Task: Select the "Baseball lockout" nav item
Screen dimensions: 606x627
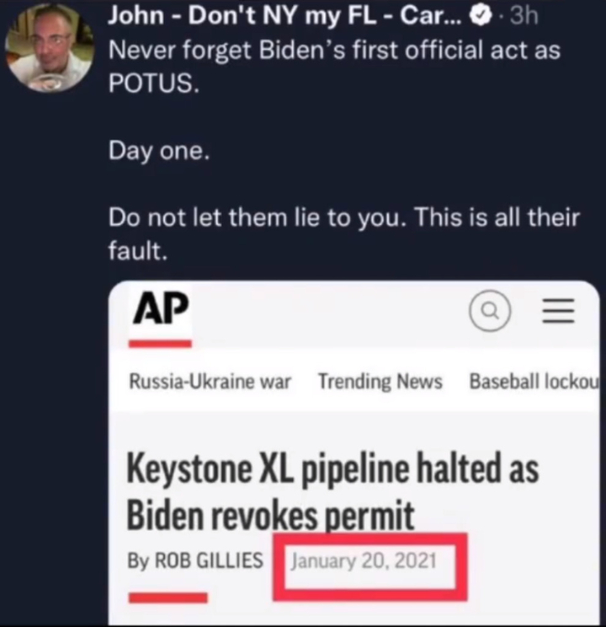Action: pos(534,382)
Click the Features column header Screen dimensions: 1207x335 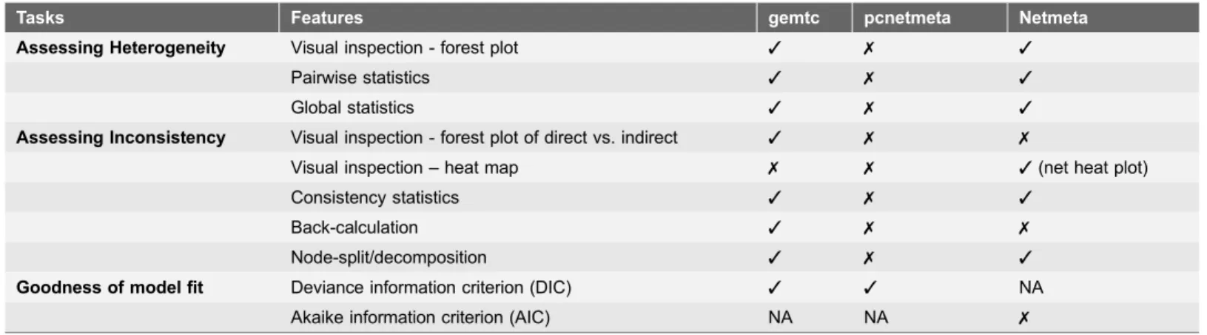click(326, 18)
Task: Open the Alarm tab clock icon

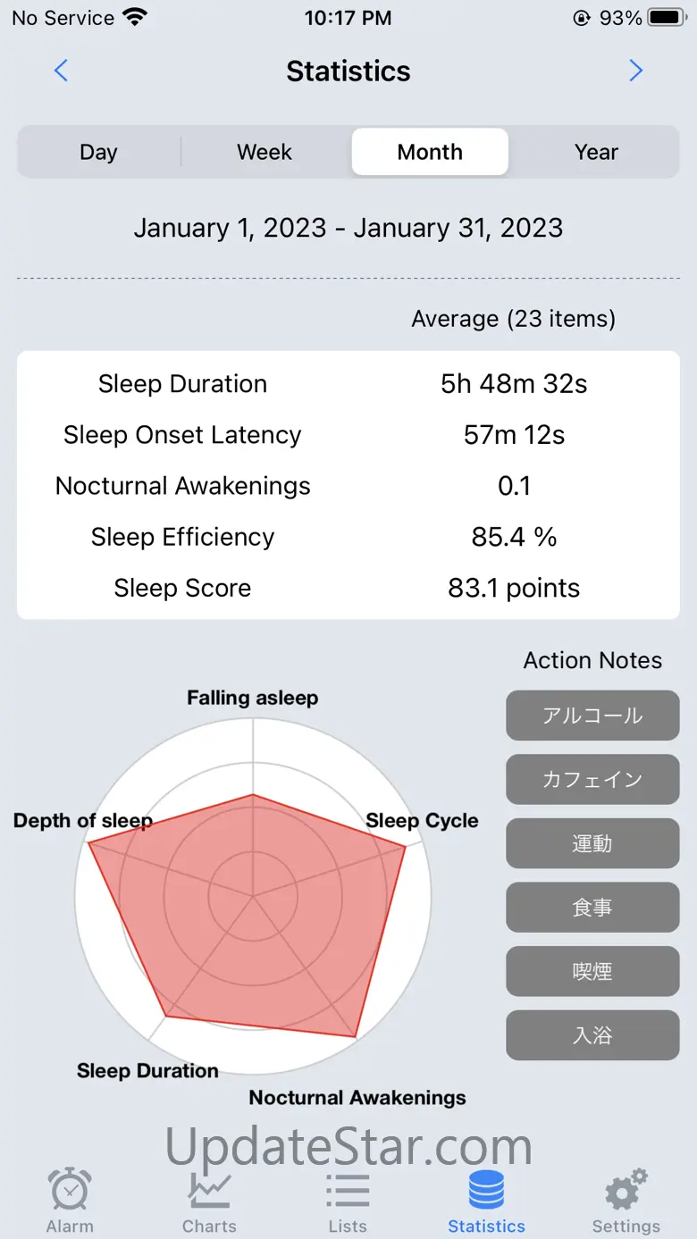Action: pyautogui.click(x=70, y=1190)
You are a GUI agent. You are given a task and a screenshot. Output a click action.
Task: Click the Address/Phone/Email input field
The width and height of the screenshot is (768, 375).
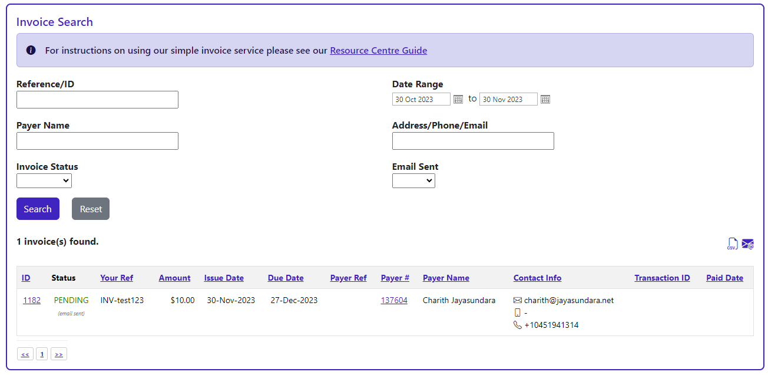pyautogui.click(x=473, y=141)
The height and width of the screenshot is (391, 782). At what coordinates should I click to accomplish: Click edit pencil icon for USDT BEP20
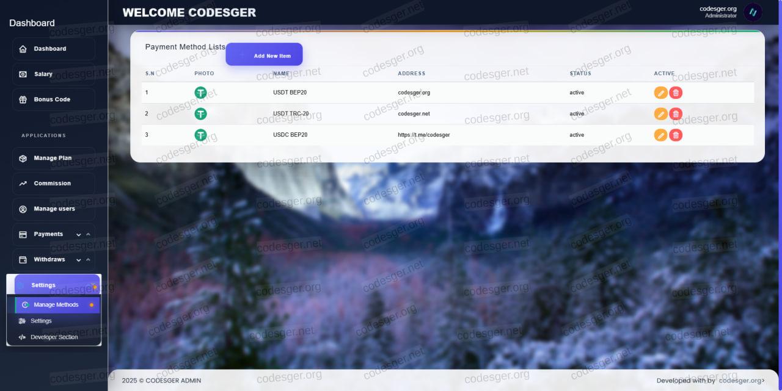[660, 93]
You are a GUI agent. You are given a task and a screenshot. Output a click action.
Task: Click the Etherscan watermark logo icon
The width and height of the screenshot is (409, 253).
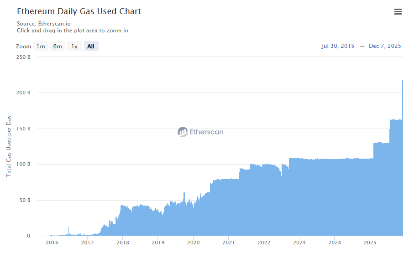point(183,132)
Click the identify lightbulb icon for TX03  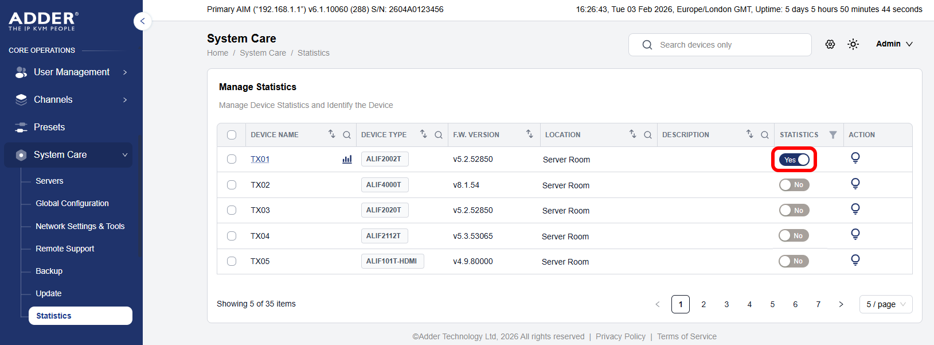[x=855, y=209]
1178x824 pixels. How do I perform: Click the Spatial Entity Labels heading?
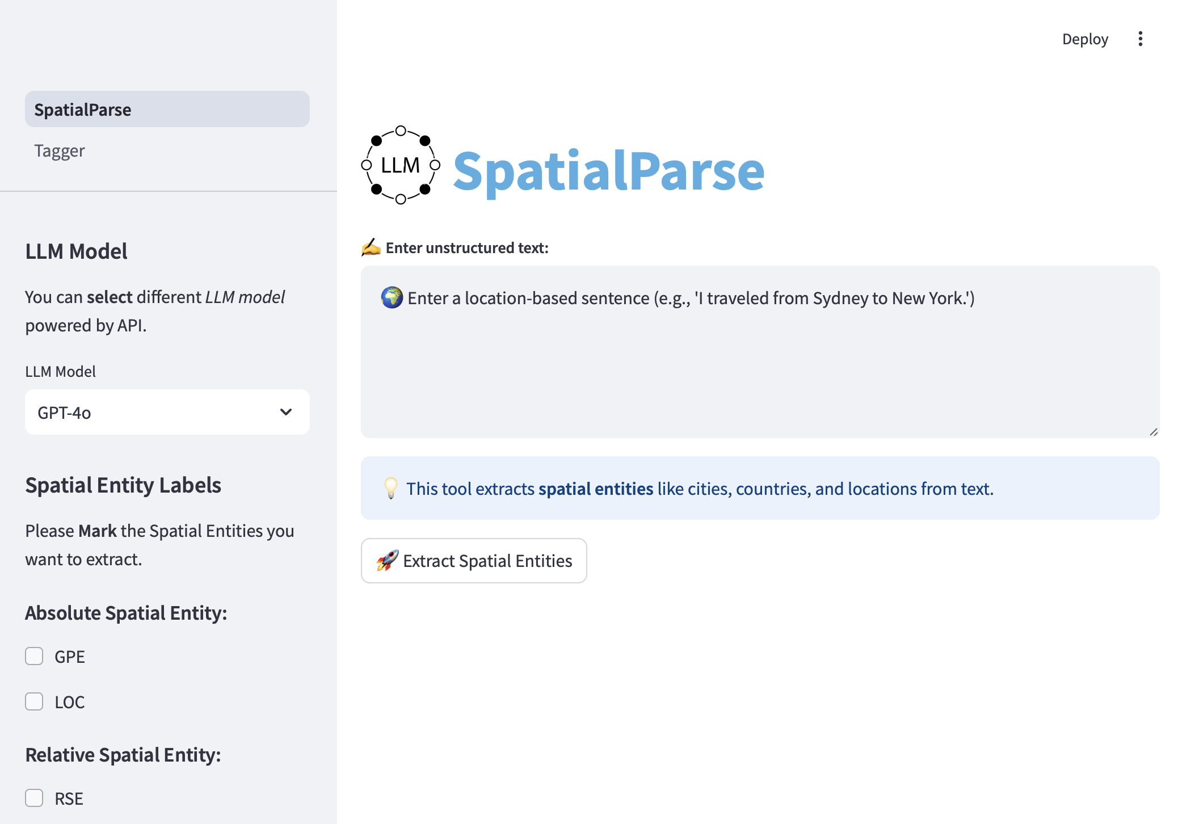[x=123, y=485]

| WHAT IS REQUIRED |
Emit the lines of the data above from the one containing "1178x824 pixels. How" through its final line, both endpoints included. Pictures do not belong in the output.

| TASK OUTPUT |
1178x824 pixels. How do I perform: Click the Spatial Entity Labels heading?
[x=123, y=485]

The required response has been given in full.